Original Definition of Oxidation
The original definition of oxidation is discussed below.
- Oxidation: Addition of oxygen to an element or compound.
- Reason: Presence of ~20% oxygen in the atmosphere; many elements occur naturally as oxides.
- Examples:
- 2Mg (s) + O₂ (g) → 2MgO (s)
- S (s) + O₂ (g) → SO₂ (g)
Extension of the Definition
The extension of the definition is given below.
- Observation: In CH₄ oxidation, hydrogen is replaced by oxygen.
- Broader view: Oxidation includes the removal of hydrogen from a substance.
- Examples:
- CH₄ (g) + 2 O₂ (g) → CO₂ (g) + 2H₂O (l)

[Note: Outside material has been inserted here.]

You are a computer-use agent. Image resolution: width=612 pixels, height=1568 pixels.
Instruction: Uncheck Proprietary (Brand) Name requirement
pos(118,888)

- 2H₂S (g) + O₂ (g) → 2 S (s) + 2H₂O (l)
Further Extension
The concept of oxidation can be further extended as follows
- Oxidation includes the addition of electronegative elements other than oxygen.
- Examples:
- Mg (s) + F₂ (g) → MgF₂ (s)
- Mg (s) + Cl₂ (g) → MgCl₂ (s)
- Mg (s) + S (s) → MgS (s)
Removal of Electropositive Elements as Oxidation
Example: 2K₄[Fe(CN)₆] (aq) + H₂O₂ (aq) → 2K₃[Fe(CN)₆] (aq) + 2KOH (aq)
Original Definition of Reduction
Reduction: Removal of oxygen from a compound.
Extended Definition of Reduction
Includes:
- Removal of oxygen or any electronegative element.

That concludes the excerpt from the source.